I will admit that my understanding of the lazy F loop is a little hazy, but I don't think it can be true that having incorrect E values does not threaten correctness of the algorithm for the Viterbi alignment. It completely invalidates the correctness proof if "some" of the DP values are incorrect. Give me some time with it and I'm pretty sure I could come up with a case where the primary alignment also fails the traceback.

That said, I suspect it will be possible to retain the lazy F loop. What the bug looks like to me is that there's a loop somewhere in the lazy F loop that (correctly) updates H from an F gap, but doesn't update the subsequent E values with the new H value. If I'm right, that's just a coding bug, not a fundamental problem with the algorithm.

adamnovak commented 7 years ago

I don't think that what you're saying can quite happen. The computation always happens in columns; the E matrix depends on the previous column, the F matrix depends on prior rows in the current column, and the H matrix depends on both. The lazy F loop fixes the intra-column dependencies.

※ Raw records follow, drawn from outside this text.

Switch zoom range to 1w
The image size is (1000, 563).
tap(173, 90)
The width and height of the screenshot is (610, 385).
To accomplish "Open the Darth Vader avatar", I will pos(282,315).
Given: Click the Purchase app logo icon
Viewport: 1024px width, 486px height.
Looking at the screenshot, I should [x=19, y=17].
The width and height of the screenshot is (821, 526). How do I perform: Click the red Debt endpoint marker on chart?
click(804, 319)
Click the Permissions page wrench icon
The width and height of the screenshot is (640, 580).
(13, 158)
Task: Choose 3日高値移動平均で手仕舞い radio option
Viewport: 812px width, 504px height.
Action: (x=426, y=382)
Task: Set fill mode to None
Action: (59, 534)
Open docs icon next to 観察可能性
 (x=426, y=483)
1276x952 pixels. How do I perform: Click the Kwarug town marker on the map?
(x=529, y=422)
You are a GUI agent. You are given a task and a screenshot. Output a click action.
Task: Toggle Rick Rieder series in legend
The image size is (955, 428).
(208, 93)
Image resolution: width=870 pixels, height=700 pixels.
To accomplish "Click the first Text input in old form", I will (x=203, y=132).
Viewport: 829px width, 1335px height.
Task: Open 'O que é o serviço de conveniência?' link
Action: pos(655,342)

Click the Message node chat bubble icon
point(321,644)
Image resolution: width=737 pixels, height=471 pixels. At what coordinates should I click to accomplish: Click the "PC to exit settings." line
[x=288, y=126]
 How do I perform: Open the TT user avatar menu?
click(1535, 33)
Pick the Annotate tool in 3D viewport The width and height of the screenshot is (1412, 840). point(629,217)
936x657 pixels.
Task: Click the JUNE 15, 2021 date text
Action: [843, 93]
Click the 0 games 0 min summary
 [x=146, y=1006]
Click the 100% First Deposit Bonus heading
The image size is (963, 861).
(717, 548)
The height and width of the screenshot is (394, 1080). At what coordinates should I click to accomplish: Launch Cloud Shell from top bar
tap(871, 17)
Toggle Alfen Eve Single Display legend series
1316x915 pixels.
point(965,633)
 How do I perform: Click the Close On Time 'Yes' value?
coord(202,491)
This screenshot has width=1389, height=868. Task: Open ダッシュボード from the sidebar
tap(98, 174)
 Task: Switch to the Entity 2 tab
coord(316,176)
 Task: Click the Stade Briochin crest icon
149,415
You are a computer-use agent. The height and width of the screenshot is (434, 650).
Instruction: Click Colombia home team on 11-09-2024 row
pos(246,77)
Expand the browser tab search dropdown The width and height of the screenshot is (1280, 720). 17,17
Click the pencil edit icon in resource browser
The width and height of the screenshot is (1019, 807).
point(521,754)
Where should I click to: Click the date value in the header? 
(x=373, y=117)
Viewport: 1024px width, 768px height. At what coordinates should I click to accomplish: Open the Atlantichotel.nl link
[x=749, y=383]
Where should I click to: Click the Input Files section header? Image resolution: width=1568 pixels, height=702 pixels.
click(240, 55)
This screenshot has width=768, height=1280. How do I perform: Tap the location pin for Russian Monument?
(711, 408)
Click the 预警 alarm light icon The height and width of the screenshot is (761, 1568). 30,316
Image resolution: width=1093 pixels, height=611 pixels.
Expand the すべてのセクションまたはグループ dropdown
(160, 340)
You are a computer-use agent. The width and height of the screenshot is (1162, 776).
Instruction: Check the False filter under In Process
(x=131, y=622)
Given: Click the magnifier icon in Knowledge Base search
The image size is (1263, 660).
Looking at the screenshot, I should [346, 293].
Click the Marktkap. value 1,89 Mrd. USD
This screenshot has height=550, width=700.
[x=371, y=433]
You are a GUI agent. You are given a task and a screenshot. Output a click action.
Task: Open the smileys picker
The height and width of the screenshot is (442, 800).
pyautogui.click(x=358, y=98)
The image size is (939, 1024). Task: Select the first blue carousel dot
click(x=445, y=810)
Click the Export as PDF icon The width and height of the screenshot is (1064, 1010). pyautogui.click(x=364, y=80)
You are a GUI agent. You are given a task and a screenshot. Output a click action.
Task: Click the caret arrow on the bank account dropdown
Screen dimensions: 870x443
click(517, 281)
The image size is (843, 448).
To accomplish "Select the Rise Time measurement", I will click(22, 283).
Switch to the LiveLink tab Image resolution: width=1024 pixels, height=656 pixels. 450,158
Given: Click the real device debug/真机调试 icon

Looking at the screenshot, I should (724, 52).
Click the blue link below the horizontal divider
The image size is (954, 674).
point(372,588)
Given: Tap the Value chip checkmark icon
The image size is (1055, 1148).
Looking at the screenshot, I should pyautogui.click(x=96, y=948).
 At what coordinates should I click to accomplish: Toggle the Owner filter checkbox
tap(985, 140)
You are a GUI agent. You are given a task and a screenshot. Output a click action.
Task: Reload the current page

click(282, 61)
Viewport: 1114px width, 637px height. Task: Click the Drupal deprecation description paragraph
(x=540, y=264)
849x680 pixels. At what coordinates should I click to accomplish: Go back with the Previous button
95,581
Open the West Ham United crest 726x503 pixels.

If you're opening a gap in the read in the E matrix, you're coming from the previous column's H matrix, which really shouldn't be able to change after you read it. That column's lazy F loop is already finished before this column starts getting computed.

I'll see if I can enforce that the E matrix is always fully computed and matches between the two methods. I'll also go back and read the paper again and see if the lazy F loop is supposed to be leaving any F values uncomputed.